Posted by 1877 on 2015/04/14

Around 1829, 11 families lead by Mother Baltimore left St. Louis, crossed the Mississippi River, and squatted a patch of land. Some of the families had bought their freedom, others were runaways. They called their settlement Freedom Village.

The area they lived, the American Bottoms, was rich with fertile soil, trees, wildlife and fish, and so despite the black codes of Illinois and visits by slave catchers, the maroon community was able to survive.

Mother Priscilla Baltimore

Mother Baltimore was born a slave. In her youth, she was called Priscilla and she lived up and down the Mississippi—working on steamboats as a chambermaid. Baltimore eventually settled in St. Louis and at some point was able to buy her own freedom and that of her husband.
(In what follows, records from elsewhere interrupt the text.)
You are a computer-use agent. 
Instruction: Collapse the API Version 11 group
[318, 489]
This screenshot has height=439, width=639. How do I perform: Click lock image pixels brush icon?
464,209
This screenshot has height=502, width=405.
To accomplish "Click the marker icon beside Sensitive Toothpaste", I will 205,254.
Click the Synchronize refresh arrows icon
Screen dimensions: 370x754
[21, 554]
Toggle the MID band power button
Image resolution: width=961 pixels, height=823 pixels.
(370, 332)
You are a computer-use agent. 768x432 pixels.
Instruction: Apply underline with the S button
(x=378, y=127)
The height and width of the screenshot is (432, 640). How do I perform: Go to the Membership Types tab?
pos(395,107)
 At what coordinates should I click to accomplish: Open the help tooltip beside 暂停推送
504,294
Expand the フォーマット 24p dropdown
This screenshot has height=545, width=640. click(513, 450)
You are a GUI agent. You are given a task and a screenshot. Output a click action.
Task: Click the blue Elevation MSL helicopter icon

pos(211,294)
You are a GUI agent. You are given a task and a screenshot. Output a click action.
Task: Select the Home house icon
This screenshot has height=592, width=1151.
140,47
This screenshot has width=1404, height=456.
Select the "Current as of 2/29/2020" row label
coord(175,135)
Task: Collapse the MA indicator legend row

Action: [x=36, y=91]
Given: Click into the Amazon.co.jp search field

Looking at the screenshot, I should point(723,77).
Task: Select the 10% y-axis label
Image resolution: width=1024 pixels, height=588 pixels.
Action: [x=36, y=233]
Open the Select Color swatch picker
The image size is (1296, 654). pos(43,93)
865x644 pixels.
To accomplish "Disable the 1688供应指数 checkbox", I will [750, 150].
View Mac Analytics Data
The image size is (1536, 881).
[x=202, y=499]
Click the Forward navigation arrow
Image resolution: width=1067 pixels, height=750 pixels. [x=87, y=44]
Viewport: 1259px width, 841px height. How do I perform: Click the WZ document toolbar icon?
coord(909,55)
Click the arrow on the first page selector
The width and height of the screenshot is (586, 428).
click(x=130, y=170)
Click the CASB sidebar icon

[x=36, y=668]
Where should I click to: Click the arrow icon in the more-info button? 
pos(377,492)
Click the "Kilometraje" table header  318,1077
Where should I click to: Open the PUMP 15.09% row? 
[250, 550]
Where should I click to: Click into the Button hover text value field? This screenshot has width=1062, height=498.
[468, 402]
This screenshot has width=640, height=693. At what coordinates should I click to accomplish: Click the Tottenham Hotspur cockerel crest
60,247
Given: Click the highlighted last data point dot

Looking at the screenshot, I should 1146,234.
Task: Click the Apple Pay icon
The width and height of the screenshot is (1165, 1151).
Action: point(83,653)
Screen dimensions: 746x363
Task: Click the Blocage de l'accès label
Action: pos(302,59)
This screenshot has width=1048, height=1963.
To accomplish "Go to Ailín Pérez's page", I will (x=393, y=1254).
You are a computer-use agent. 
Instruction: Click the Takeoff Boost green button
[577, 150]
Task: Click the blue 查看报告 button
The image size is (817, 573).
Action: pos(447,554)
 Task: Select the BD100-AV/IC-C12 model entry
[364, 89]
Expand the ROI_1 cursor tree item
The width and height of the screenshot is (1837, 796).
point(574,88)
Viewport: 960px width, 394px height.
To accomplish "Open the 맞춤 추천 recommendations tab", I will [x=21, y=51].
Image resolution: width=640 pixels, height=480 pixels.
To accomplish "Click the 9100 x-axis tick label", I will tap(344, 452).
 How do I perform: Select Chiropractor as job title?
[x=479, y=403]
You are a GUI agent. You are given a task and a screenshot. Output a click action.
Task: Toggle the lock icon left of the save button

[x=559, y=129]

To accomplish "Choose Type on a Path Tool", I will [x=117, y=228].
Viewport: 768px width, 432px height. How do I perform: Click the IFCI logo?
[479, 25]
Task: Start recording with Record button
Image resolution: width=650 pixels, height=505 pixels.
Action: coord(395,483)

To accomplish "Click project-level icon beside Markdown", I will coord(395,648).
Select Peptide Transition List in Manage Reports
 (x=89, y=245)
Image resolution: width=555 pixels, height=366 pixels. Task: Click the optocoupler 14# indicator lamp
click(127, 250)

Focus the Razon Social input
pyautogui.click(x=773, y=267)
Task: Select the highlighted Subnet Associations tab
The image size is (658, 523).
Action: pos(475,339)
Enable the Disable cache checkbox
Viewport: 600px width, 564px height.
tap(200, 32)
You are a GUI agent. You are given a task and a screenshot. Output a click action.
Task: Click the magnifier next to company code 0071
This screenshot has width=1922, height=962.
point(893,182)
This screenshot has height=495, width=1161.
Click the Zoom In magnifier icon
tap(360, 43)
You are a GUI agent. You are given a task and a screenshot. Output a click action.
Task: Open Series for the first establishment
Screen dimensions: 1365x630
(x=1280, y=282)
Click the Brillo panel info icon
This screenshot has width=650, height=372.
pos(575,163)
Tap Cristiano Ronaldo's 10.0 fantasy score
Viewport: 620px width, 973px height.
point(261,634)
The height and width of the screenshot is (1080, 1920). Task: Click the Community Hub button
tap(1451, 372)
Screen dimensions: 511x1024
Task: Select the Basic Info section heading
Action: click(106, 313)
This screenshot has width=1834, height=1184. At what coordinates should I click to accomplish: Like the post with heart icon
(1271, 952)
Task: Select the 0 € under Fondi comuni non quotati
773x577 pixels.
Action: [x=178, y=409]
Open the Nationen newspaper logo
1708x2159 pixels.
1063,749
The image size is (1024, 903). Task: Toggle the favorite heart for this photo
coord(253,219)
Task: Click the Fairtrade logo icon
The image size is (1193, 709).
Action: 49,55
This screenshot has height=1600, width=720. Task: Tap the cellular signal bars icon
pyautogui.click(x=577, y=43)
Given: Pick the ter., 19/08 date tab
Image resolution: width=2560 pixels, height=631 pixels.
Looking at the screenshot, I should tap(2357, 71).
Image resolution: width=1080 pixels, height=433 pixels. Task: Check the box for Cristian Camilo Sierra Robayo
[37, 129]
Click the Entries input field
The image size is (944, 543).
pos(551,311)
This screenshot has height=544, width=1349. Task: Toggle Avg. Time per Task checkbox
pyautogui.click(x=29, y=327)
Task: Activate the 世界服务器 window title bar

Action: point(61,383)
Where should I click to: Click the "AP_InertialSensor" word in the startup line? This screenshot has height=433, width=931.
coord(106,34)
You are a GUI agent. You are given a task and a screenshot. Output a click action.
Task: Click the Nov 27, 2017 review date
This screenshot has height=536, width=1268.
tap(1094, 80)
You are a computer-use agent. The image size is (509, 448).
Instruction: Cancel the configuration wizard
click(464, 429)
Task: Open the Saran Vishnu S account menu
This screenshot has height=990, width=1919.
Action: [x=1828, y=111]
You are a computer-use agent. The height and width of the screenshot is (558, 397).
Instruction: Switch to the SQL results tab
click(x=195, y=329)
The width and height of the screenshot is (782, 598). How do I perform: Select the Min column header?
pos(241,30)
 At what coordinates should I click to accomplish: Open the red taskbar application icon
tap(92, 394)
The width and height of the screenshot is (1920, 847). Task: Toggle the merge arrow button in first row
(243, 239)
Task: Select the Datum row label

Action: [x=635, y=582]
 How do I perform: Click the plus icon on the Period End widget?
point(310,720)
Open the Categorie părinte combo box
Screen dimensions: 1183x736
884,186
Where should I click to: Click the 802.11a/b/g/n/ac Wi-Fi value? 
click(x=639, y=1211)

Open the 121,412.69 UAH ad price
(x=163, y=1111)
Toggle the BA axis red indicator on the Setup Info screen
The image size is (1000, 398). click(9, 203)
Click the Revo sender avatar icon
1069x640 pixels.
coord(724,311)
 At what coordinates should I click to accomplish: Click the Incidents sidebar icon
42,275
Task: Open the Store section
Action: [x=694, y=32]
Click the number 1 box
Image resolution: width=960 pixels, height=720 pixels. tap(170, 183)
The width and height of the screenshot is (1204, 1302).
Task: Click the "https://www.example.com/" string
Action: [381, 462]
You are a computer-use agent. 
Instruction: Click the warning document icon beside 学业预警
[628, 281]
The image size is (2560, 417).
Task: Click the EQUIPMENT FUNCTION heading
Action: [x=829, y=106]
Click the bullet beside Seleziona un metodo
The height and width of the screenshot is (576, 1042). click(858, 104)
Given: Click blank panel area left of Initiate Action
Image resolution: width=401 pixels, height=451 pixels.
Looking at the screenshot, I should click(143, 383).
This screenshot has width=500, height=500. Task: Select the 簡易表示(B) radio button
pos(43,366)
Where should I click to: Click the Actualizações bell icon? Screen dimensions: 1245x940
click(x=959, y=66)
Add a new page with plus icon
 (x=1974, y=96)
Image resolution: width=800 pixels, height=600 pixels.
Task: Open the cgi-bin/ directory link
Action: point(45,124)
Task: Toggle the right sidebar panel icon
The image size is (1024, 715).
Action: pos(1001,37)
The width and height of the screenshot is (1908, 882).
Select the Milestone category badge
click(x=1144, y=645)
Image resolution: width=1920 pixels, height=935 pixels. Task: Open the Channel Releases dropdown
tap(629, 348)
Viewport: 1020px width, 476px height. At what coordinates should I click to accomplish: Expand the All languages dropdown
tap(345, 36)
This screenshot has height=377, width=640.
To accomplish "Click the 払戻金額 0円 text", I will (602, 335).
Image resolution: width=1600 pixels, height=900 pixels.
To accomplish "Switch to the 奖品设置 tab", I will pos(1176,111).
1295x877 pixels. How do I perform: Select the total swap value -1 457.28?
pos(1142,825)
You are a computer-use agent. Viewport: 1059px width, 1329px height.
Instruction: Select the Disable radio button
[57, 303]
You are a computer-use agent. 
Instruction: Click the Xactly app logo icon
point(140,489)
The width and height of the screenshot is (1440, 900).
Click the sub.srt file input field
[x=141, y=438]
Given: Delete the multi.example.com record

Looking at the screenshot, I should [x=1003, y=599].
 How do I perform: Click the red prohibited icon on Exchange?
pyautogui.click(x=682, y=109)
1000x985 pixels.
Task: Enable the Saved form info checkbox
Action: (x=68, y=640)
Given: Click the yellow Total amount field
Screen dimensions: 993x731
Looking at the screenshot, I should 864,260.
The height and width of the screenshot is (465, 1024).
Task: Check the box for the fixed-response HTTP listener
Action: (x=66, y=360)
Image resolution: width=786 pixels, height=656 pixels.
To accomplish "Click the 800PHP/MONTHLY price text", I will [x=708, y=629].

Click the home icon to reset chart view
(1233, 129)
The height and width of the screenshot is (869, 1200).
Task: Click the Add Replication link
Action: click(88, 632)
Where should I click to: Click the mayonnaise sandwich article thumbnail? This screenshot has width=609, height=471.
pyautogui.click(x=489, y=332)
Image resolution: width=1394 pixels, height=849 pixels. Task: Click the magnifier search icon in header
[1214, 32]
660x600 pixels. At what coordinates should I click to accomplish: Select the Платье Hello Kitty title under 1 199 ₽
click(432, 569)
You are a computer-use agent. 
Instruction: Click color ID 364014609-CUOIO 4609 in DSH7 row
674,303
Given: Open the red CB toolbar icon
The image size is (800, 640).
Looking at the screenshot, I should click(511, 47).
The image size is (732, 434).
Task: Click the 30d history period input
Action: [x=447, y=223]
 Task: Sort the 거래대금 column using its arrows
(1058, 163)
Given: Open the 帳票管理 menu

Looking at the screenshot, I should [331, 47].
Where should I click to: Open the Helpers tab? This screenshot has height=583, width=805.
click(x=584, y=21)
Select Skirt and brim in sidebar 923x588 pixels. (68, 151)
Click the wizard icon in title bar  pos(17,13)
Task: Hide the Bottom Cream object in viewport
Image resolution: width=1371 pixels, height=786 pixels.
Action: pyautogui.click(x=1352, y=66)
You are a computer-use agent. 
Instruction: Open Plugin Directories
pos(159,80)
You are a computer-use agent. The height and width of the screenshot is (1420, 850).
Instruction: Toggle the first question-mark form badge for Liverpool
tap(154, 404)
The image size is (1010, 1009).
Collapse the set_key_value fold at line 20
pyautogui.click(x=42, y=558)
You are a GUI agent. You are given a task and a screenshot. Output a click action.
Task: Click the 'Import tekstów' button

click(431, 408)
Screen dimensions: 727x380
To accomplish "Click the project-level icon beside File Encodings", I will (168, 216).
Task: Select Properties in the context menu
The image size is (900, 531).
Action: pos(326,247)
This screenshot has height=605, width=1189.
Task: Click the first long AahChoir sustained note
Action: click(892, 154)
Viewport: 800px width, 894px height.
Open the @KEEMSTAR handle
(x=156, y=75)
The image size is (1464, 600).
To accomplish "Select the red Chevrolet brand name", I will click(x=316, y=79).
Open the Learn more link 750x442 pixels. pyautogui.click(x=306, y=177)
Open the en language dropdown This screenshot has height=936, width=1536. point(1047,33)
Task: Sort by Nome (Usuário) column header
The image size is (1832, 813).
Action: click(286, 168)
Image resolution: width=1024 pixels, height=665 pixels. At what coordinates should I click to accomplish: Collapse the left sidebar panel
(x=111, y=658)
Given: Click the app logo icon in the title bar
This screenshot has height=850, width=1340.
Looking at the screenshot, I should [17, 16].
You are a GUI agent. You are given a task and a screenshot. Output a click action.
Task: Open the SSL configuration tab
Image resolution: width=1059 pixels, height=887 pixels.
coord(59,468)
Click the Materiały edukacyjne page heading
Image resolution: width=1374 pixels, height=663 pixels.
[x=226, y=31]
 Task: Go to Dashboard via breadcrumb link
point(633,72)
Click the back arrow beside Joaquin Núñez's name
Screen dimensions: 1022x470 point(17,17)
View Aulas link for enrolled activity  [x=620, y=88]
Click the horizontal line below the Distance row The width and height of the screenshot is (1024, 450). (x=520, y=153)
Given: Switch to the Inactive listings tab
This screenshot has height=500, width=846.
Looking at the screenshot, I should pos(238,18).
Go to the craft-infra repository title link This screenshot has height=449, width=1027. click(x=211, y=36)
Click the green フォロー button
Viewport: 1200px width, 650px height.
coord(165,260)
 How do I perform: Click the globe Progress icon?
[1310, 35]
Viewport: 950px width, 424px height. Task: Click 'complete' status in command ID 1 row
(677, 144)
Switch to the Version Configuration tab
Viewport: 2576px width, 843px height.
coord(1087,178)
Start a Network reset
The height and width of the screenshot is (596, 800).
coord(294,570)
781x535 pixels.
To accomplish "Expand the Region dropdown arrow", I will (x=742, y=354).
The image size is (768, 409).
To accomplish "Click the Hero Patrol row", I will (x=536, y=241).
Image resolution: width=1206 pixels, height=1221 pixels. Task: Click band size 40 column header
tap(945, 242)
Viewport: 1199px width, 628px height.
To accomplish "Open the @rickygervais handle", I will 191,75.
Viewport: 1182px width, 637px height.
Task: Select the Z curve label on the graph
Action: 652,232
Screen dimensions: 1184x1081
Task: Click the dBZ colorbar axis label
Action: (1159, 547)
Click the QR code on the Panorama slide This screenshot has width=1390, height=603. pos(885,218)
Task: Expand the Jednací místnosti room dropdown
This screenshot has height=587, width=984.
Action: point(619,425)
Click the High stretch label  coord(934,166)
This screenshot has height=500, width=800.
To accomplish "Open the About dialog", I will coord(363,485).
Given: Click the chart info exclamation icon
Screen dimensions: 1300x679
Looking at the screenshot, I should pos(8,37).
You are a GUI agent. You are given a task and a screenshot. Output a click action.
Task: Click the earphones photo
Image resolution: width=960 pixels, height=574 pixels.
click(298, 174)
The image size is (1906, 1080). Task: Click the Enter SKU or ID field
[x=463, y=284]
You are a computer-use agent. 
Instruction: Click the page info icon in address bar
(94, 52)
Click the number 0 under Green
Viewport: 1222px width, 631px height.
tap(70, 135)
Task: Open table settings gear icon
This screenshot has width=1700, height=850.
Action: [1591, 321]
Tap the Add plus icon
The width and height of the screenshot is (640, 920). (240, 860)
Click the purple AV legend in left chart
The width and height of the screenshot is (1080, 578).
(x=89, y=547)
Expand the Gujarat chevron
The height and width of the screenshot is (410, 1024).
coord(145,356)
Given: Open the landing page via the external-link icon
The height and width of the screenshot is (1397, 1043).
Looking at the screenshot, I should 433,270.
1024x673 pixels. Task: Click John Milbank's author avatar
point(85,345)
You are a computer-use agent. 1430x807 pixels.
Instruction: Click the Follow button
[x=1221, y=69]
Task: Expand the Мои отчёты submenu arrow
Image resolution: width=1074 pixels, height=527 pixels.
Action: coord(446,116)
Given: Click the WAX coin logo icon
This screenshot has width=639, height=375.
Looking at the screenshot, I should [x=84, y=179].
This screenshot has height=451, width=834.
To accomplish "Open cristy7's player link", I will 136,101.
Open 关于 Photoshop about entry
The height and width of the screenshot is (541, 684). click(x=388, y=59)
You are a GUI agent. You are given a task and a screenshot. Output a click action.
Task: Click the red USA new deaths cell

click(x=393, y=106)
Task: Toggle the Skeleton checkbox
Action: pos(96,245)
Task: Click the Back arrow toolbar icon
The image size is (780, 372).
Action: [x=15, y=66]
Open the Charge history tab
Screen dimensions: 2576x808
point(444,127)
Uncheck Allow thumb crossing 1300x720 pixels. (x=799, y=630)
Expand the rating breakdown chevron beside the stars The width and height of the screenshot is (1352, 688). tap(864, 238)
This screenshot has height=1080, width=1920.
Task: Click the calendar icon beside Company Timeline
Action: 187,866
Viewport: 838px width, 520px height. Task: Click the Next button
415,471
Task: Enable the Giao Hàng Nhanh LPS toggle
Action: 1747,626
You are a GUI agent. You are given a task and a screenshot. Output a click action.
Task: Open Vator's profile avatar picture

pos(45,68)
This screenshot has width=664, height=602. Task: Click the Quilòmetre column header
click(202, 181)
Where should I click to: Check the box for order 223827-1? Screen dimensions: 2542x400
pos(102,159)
She was also able to start a ferry service across the Mississippi.

According to the racial laws of Illinois, any free black person living there had to register and get a $1000 permit. If Baltimore and her husband were able to afford this and the monetary cost of their own freedom, they would have been part of the emerging black bourgeoisie.

Between the 1830s-1860s Freedom Village functioned as an important stop on the Underground Railroad. During this time, Mother Baltimore would take her husband John across the river to preach the gospel of liberation to Missouri slaves. Another resident, Reverend William Paul Quinn, would stand on the Alton side of the river and preach to slaves on the Missouri side. On occasion, Quinn would stand on the frozen waters just shy of the Missouri shore. In 1841, a St. Louis paper said in regards to these sermons and the commingling of free blacks and slaves on riverboats that “this communication renders the slaves restless and induces them to run away, and furnishes them a means of escape.”

And furnish the means Mother Baltimore did: her ferry was the perfect way to help slaves escape across the river. They often hid in the Baltimore’s church or nearby homes. If slaves chose to leave Freedom Village, they were often taken to Alton then Canada via the Chicago line.

By the 1840s, the modern-day town of Brooklyn had grown up around Freedom Village with its 300 black residents making up the majority. They had come from all over the south: Missouri, Kentucky, Tennessee, Virginia and Alabama.

Mother Baltimore is buried in Bellefontaine Cemetery, St. Louis.